5. Super minimal setup idea that works with almost any app
Whatever app you choose, this tends to keep things simple instead of overwhelming:

  • Start with only these categories:
    • Needs (housing, utilities, groceries, gas)
    • Wants (eating out, shopping, random stuff)
    • Debt
    • Savings
  • Ignore the rest of the fancy charts, tags, and goals for 30 days.
  • Your only goal at first:
    • “Keep Wants below $X”
    • “Hit $Y for debt payments”
    • “Put $Z into savings”
      After you survive one month without rage-quitting the app, then turn on more features.

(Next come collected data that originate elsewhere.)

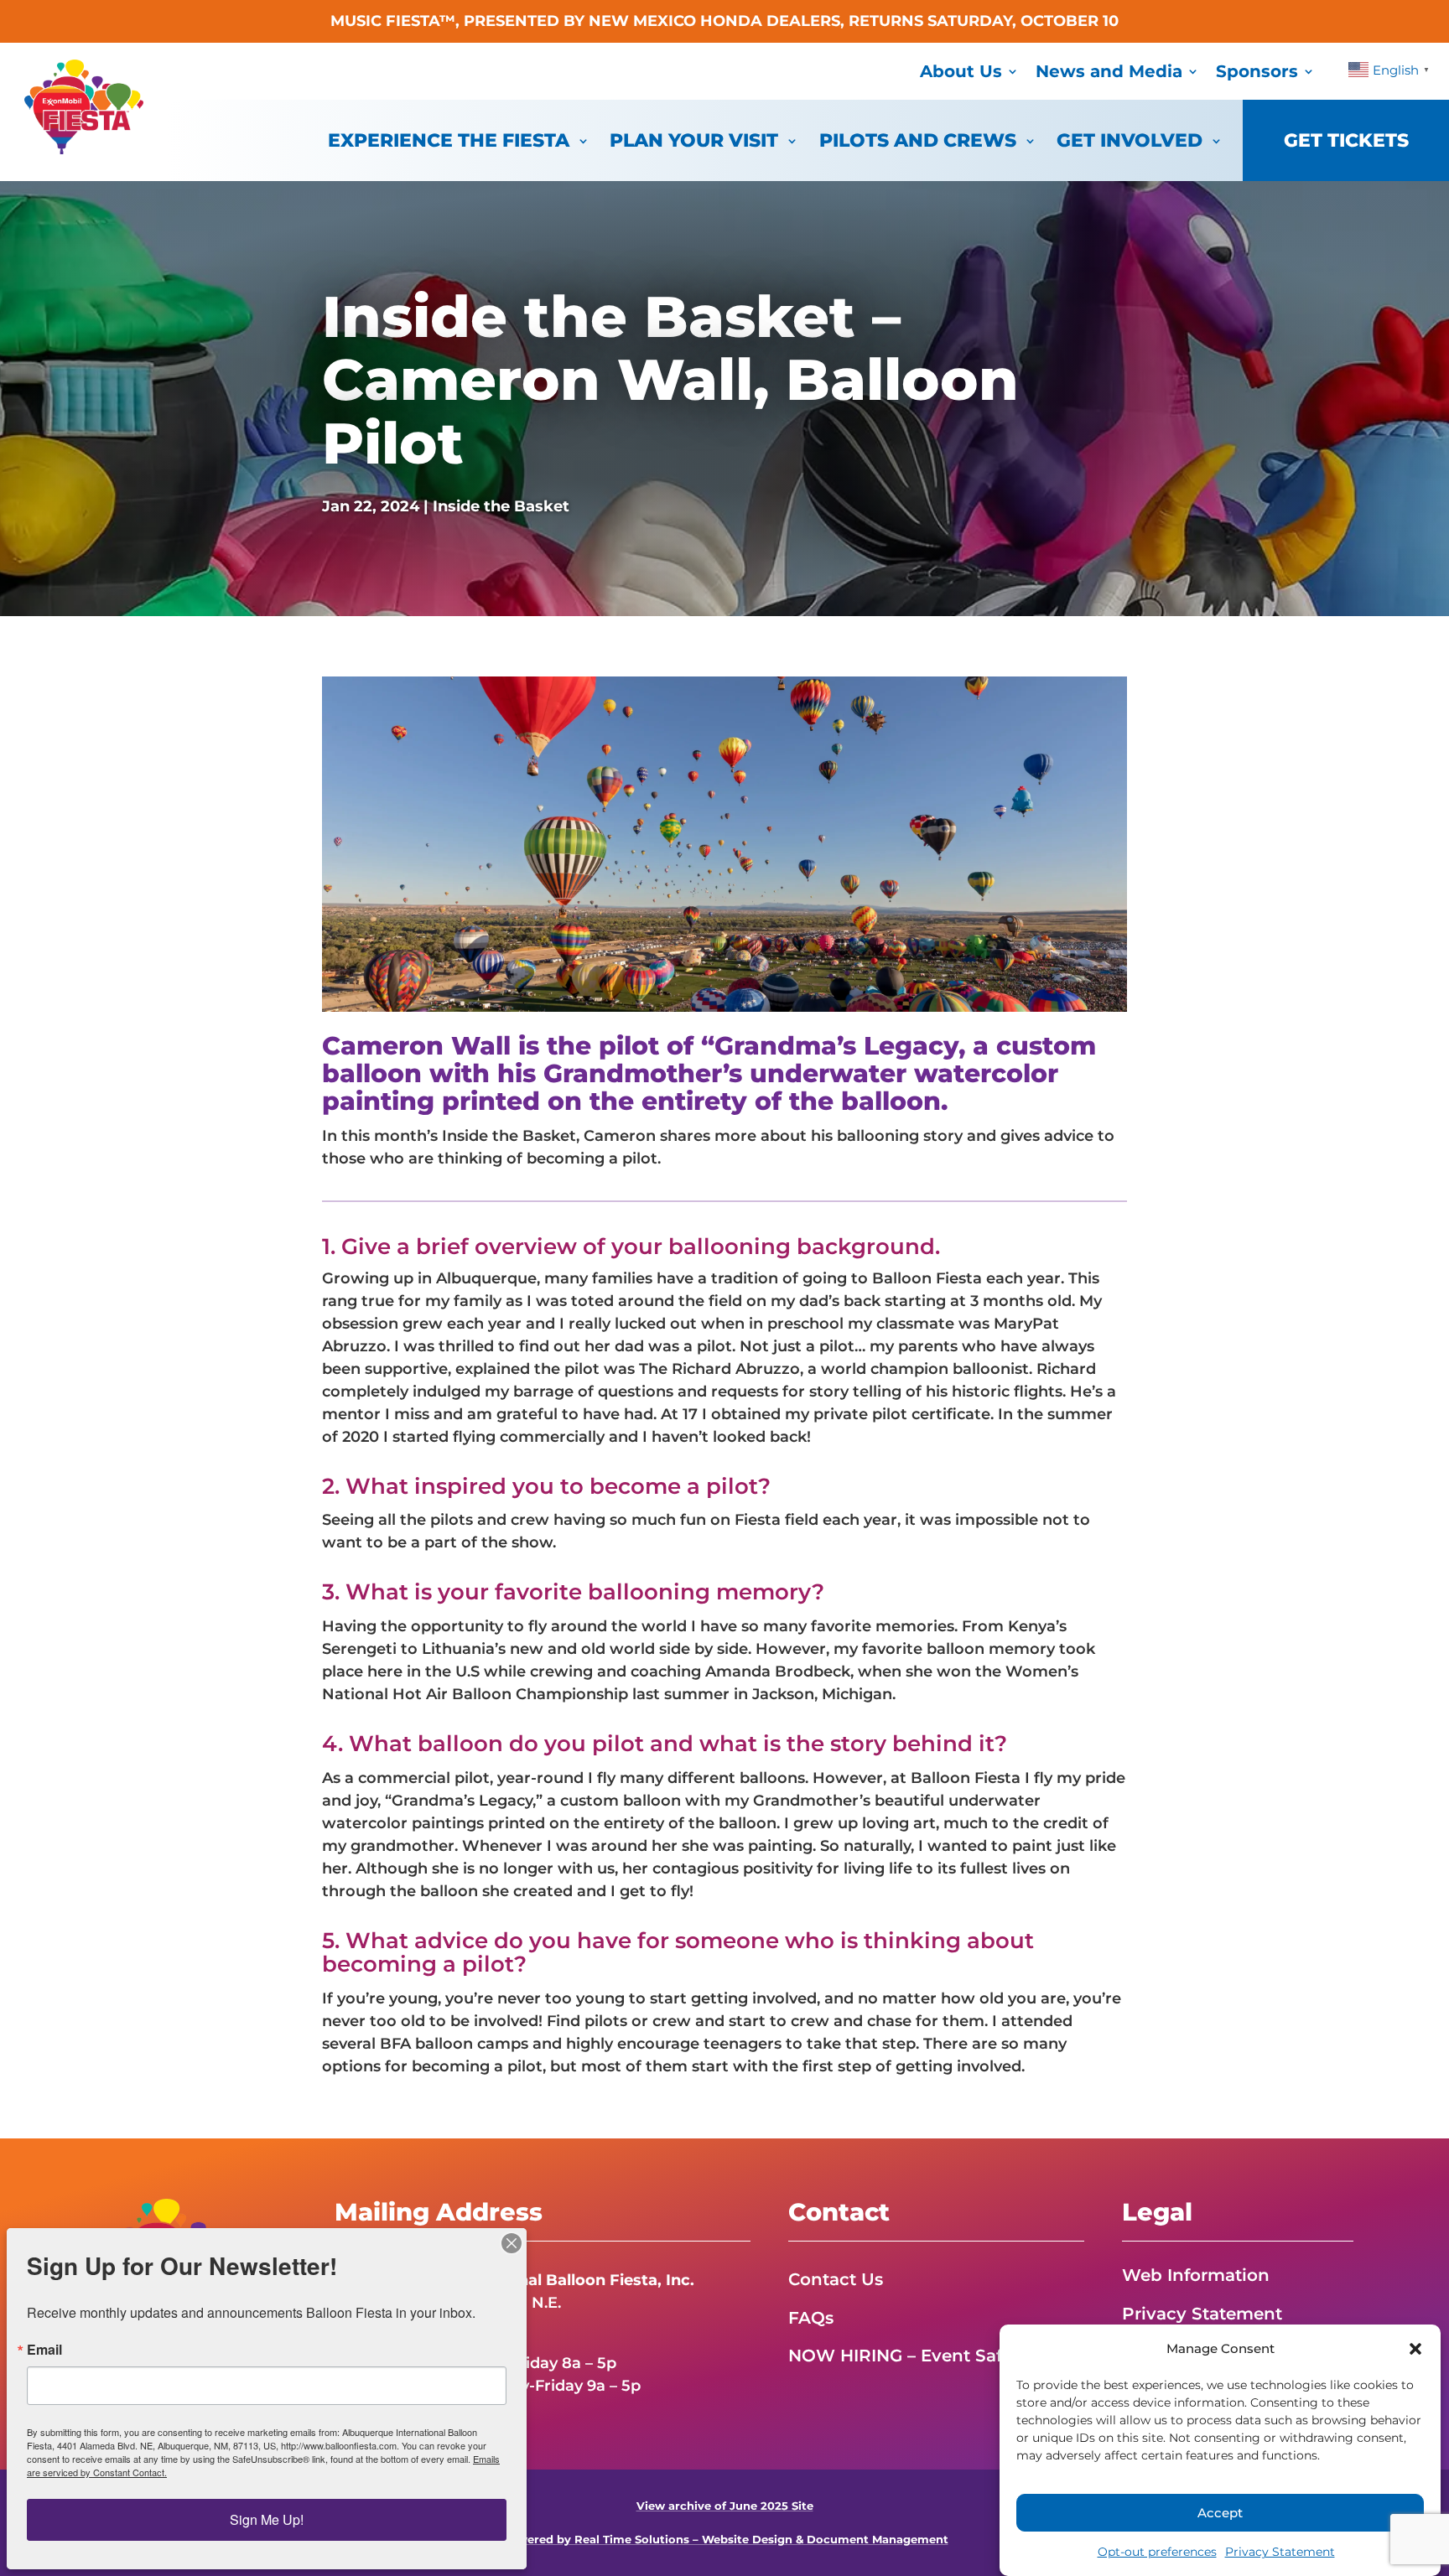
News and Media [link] (1109, 71)
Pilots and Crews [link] (917, 140)
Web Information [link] (1196, 2275)
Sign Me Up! (267, 2519)
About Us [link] (961, 71)
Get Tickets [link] (1346, 140)
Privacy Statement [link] (1280, 2551)
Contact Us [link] (835, 2279)
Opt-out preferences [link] (1157, 2551)
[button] (1415, 2348)
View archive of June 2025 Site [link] (724, 2506)
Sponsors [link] (1257, 71)
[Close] (511, 2243)
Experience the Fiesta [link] (448, 140)
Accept (1220, 2513)
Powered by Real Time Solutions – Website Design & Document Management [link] (724, 2539)
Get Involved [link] (1129, 140)
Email (44, 2349)
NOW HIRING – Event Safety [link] (908, 2355)
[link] (83, 149)
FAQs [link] (811, 2318)
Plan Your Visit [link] (694, 140)
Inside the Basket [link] (501, 506)
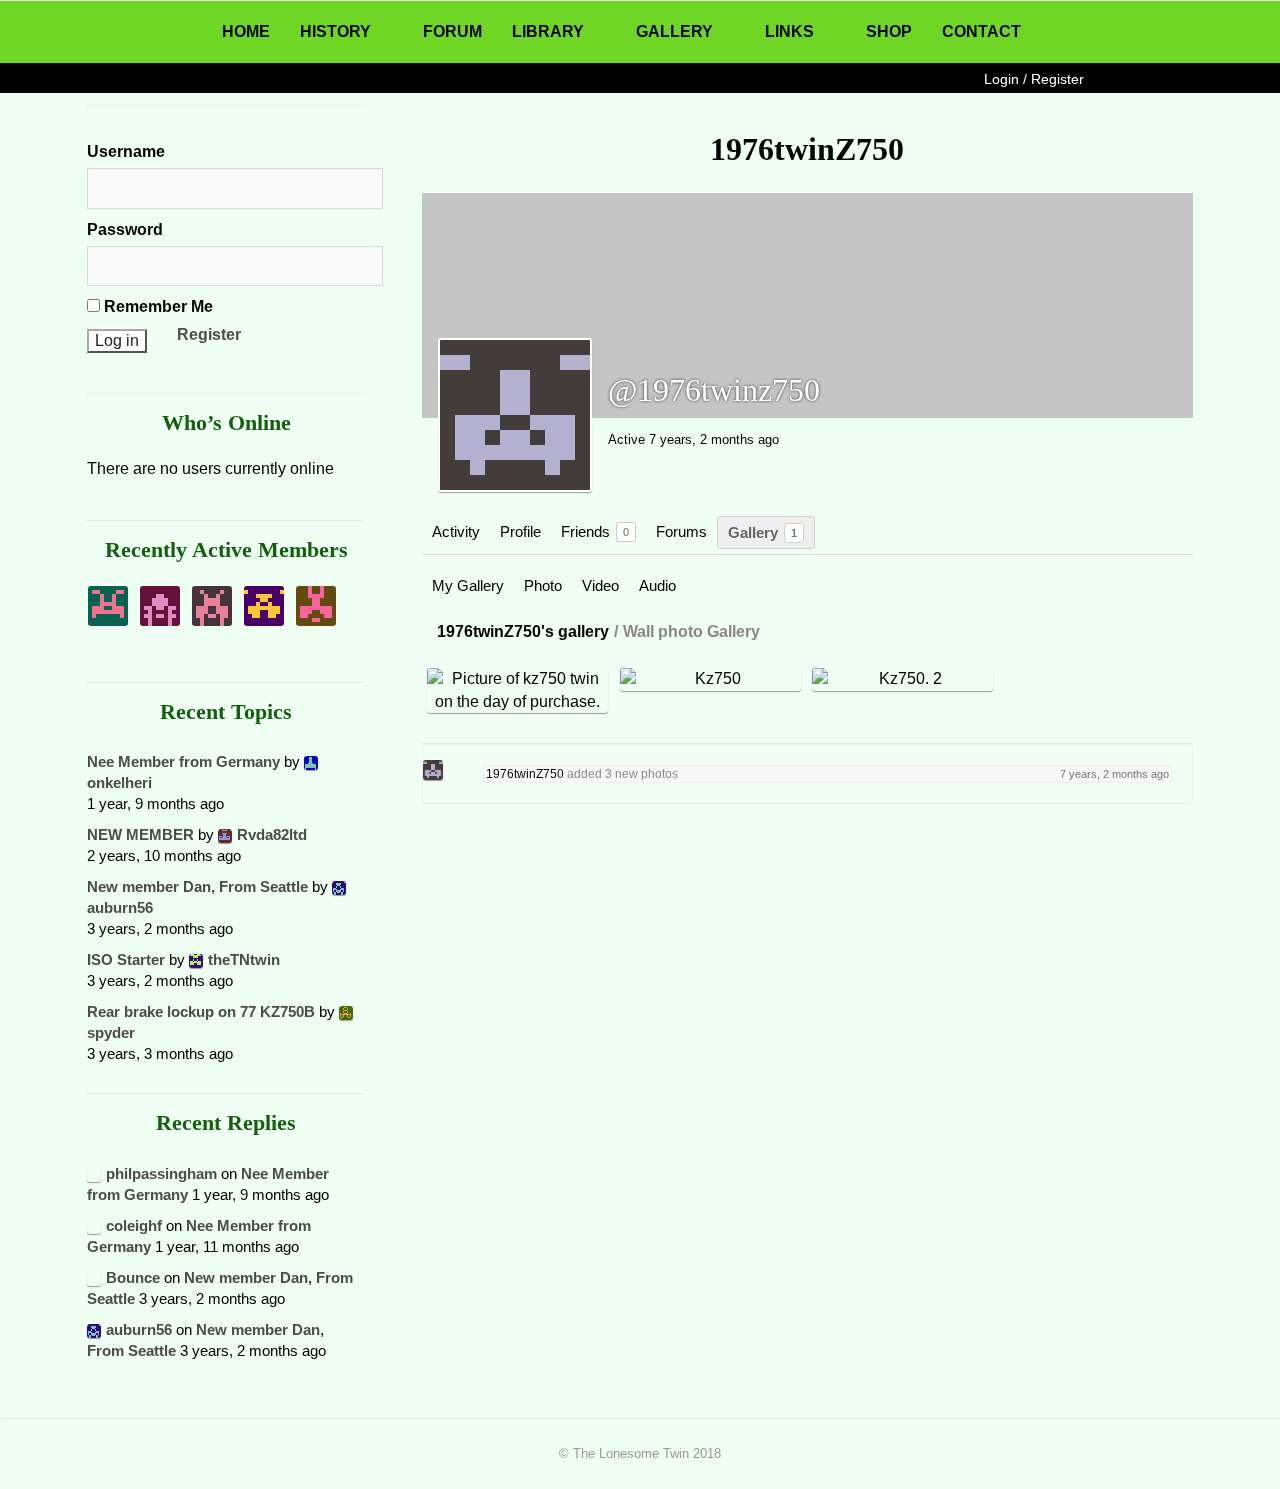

If I had to give you one concrete path based on what you wrote:

  • If sync is your top priority and you don’t want complexity: try Monarch or Copilot for 2 weeks. Keep categories basic.
  • If you’re more “I need my brain rewired around money and debt,” suck it up and try YNAB for 1 month, even if the first week feels like math homework.
  • If apps keep annoying you, stop fighting and go Tiller + simple spreadsheet or manual entries in something dead simple.

And honest truth: “best” app is the one you’re still opening in 3 months, not the one with the best feature list. If an app feels even slightly less annoying to open than the others, that’s the one you keep, even if Reddit says another one is more “powerful.”